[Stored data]
::::::

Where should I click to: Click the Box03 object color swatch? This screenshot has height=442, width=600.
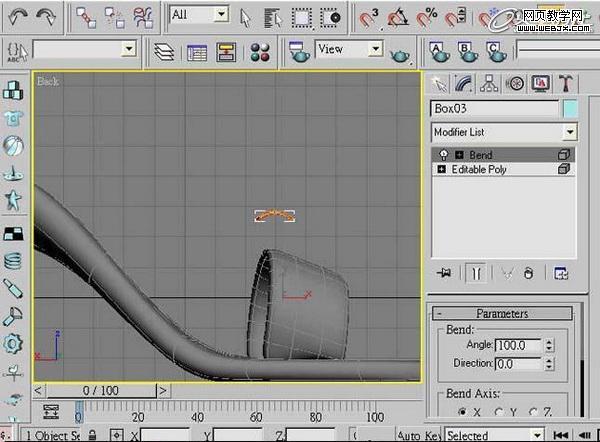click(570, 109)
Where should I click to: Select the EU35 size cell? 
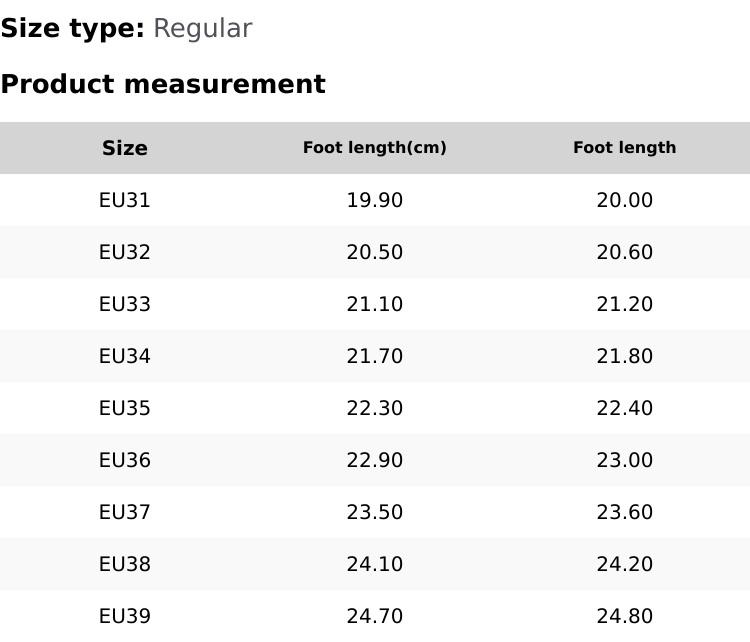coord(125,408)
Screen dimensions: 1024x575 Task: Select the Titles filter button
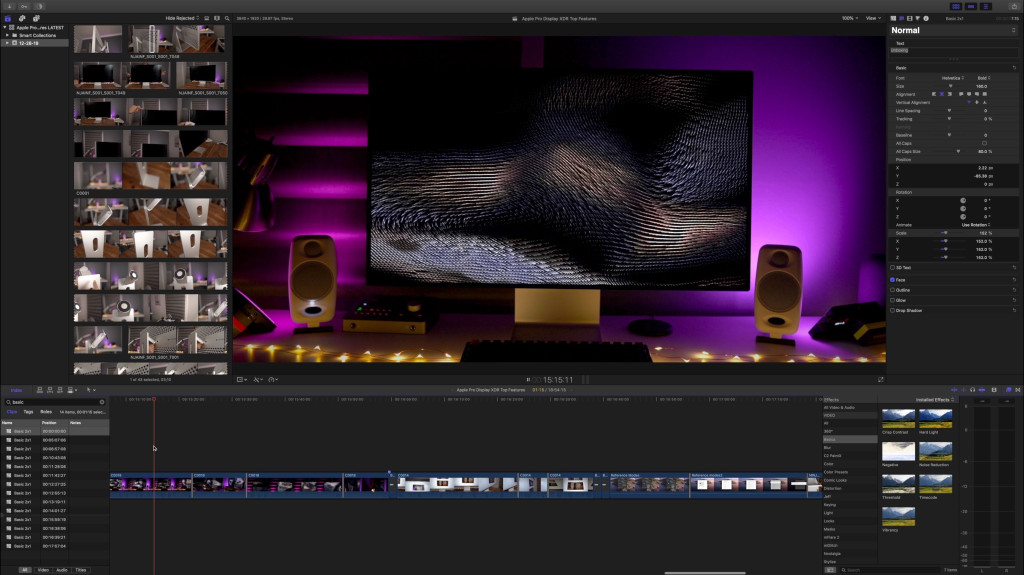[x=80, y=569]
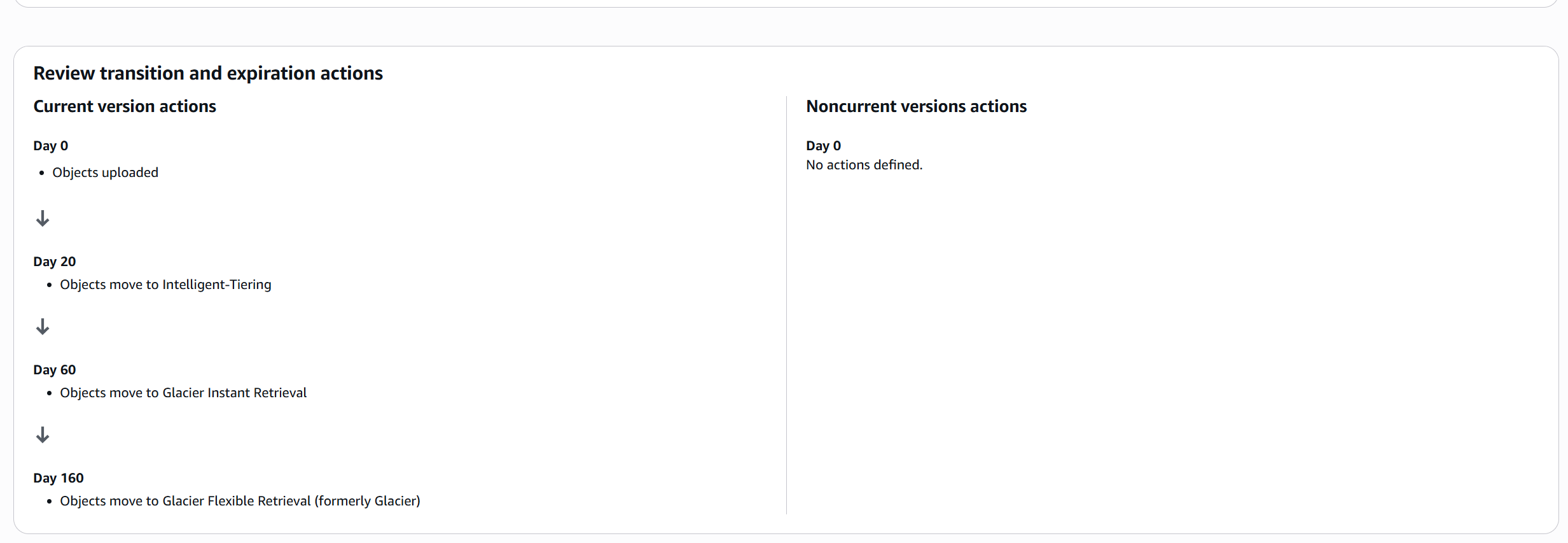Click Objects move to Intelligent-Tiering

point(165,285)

::::::

Set down all the entries exactly as they appear, but skip any pictures.

EXERCISE SOLUTION:
Where should I click to: Click the Box03 object color swatch? This screenshot has height=442, width=600.
click(570, 109)
Where should I click to: Select the EU35 size cell? 
coord(125,408)
Screen dimensions: 1024x575 Task: Select the Titles filter button
[x=80, y=569]
Click Objects move to Intelligent-Tiering

point(165,285)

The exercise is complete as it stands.